We recently surveyed 1,000 managers asking them, “What percent of the time do you solve problems by yourself?”
79% of respondents said they solved problems by themselves at least half the time, and only 21% said they worked with their team in solving problems most of the time.
The best practice for “Managers Making Decisions on Their Own” is less than 80% of the time. This is based on research from Projects Aristotle and Oxygen (Google) and the Gallup Workplace Survey.
In our survey only 10% of respondents followed the best practice.
There are times when responding to a decision quickly is essential. However, we all know how tempting it is to make the decision yourself rather than try to consult with others to reach consensus. It’s quicker and easier. Consensus takes longer and can involve tense discussions.

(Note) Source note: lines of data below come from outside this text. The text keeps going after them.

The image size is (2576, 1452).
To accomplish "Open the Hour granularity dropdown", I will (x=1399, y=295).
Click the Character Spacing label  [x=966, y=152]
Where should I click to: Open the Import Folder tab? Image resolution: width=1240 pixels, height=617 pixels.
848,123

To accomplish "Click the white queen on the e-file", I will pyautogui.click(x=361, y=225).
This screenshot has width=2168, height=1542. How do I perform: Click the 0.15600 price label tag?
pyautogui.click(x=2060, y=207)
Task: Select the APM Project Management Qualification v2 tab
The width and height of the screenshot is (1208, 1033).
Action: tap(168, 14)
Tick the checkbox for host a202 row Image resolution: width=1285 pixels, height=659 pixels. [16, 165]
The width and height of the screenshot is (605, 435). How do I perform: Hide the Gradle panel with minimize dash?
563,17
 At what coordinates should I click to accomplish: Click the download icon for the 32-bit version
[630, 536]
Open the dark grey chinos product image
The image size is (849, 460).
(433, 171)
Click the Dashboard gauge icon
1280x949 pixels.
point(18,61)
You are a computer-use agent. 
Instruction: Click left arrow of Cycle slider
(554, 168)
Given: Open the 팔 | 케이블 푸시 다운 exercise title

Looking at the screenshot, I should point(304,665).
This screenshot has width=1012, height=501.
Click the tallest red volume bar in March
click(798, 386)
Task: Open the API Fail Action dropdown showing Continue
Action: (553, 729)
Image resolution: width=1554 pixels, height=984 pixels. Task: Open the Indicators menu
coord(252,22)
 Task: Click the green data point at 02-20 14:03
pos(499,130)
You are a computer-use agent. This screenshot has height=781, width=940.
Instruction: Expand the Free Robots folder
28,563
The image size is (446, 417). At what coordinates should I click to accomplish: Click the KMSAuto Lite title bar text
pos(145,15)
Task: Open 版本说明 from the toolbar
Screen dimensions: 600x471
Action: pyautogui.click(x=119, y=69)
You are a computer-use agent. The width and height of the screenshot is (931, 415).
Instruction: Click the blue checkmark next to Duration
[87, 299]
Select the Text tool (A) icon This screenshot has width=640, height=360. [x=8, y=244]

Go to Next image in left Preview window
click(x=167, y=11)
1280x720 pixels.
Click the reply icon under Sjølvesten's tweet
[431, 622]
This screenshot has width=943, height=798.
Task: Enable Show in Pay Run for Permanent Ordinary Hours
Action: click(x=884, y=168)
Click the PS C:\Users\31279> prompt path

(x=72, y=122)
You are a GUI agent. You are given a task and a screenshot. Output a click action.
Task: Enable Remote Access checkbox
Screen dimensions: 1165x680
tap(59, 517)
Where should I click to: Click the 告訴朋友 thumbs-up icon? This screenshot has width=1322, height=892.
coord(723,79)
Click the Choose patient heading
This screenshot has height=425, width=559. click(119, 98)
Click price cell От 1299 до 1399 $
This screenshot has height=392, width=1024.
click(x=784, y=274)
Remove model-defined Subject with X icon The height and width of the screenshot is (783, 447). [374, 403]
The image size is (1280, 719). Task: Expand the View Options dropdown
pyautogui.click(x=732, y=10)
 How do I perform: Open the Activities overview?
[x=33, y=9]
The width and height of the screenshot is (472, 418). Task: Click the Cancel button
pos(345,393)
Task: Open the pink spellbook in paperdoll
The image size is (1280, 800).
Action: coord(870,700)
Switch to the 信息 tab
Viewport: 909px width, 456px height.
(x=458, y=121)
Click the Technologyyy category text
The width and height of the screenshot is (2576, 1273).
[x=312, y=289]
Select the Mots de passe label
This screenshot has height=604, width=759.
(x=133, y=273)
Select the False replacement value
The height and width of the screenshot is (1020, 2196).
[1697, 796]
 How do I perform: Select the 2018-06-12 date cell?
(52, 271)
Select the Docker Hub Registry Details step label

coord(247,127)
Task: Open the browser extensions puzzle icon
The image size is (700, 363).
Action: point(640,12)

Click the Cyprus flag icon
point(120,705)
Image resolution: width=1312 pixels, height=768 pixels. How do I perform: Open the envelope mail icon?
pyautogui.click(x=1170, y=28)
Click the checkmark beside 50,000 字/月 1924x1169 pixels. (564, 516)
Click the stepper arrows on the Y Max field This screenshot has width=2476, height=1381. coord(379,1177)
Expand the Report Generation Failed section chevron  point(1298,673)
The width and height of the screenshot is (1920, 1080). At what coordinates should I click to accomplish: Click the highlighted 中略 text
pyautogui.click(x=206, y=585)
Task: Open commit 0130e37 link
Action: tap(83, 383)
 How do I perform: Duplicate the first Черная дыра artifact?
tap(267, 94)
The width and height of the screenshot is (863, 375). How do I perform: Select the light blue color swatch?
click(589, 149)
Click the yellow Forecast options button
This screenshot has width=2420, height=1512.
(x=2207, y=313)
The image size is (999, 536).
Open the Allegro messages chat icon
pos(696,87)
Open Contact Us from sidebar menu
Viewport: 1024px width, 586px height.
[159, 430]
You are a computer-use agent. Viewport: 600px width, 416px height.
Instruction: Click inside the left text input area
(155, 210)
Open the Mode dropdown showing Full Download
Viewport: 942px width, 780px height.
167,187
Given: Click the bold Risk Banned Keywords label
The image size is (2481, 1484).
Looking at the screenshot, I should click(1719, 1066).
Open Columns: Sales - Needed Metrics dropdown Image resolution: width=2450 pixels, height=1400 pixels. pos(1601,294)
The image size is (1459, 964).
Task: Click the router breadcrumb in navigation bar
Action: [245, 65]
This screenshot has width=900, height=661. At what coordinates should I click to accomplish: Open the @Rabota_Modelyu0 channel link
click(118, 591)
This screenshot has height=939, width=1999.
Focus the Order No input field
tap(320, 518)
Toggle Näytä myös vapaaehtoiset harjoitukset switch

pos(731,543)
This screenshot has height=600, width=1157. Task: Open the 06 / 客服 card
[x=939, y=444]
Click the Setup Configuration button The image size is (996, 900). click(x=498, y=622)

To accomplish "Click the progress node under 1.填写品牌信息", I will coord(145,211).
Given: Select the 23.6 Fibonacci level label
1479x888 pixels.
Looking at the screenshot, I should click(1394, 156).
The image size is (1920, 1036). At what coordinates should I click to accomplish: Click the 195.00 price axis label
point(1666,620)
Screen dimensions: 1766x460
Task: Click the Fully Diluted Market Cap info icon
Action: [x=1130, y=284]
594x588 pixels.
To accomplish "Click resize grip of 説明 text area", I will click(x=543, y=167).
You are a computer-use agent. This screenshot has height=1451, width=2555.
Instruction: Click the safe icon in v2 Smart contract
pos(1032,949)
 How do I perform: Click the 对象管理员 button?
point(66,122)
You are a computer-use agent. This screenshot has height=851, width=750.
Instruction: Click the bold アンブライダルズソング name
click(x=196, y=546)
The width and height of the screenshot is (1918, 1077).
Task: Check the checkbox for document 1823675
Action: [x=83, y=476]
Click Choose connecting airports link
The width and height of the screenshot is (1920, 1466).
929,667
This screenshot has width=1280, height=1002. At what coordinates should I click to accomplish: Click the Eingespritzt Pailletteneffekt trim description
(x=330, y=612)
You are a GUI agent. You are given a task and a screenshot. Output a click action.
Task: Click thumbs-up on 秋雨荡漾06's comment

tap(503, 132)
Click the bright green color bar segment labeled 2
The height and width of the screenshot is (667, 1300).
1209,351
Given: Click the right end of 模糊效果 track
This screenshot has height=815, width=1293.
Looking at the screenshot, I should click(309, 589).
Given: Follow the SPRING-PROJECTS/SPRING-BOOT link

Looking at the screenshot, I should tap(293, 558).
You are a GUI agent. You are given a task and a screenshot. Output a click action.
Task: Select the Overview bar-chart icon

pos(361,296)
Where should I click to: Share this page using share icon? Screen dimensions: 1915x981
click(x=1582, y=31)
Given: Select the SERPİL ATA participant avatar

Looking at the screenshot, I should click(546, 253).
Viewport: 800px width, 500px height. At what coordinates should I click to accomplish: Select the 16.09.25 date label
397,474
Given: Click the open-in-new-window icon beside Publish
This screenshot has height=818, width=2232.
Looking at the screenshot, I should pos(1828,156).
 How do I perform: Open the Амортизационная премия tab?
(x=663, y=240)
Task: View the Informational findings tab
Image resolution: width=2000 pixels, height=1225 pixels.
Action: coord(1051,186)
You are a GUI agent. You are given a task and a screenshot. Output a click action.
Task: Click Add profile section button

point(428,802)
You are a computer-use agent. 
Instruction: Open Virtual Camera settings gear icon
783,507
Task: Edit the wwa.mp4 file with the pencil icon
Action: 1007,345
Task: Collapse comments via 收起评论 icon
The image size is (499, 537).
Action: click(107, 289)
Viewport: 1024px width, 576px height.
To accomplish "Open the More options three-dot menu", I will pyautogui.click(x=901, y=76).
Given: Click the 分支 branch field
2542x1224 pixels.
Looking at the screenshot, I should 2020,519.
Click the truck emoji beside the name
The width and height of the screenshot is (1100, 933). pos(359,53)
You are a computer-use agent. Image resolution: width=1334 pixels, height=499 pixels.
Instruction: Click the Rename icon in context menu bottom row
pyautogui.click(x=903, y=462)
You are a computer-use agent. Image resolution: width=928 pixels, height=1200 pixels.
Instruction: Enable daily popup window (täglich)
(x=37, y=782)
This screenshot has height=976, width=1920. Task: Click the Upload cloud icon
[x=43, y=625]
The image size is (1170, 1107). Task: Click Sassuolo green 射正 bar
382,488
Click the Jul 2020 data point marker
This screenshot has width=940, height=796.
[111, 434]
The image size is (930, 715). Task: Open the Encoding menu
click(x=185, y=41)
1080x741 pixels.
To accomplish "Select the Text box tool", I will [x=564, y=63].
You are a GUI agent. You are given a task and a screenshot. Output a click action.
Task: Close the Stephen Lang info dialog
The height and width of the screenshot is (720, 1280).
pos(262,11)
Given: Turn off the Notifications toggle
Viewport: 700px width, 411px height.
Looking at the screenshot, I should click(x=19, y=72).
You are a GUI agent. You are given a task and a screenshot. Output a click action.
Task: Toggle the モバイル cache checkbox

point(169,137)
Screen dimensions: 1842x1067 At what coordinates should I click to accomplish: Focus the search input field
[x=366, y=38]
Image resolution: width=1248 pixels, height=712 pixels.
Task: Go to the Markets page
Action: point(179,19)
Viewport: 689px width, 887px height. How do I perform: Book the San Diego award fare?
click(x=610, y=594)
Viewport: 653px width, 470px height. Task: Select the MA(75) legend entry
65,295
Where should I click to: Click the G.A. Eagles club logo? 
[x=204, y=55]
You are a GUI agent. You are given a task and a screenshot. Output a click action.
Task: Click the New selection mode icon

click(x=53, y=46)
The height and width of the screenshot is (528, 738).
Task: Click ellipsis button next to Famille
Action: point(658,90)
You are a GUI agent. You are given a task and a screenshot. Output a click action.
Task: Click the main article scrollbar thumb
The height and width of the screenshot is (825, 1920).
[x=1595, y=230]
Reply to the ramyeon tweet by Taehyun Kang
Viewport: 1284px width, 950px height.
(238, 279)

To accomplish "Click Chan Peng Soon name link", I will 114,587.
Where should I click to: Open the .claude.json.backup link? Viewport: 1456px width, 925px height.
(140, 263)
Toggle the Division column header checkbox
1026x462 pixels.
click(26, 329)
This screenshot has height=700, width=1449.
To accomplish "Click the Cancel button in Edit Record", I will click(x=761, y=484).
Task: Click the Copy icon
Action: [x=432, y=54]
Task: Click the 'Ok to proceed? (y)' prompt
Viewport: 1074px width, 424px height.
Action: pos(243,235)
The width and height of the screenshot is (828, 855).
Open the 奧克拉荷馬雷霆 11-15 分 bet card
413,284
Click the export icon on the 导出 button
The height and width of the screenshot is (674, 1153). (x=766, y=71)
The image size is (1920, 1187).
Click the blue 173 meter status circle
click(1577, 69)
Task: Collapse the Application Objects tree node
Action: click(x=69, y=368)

There are times when it makes sense to adopt a “shared decision-making approach.” This is when it is important to balance your own ideas and convictions with those of others. If a manager adopts a shared decision-making approach when managing others, they routinely ask their direct reports questions such as “How would you handle this?” and “What steps would you take to achieve this?” This builds capacity while ultimately adding more value to the organization.
According to Dennis Bakke, author of The Decision Maker, “It didn’t take me long to realize that the more decisions I made, the less engaged others became. They didn’t have any control over the process or the results … so they didn’t feel any ownership in them either.”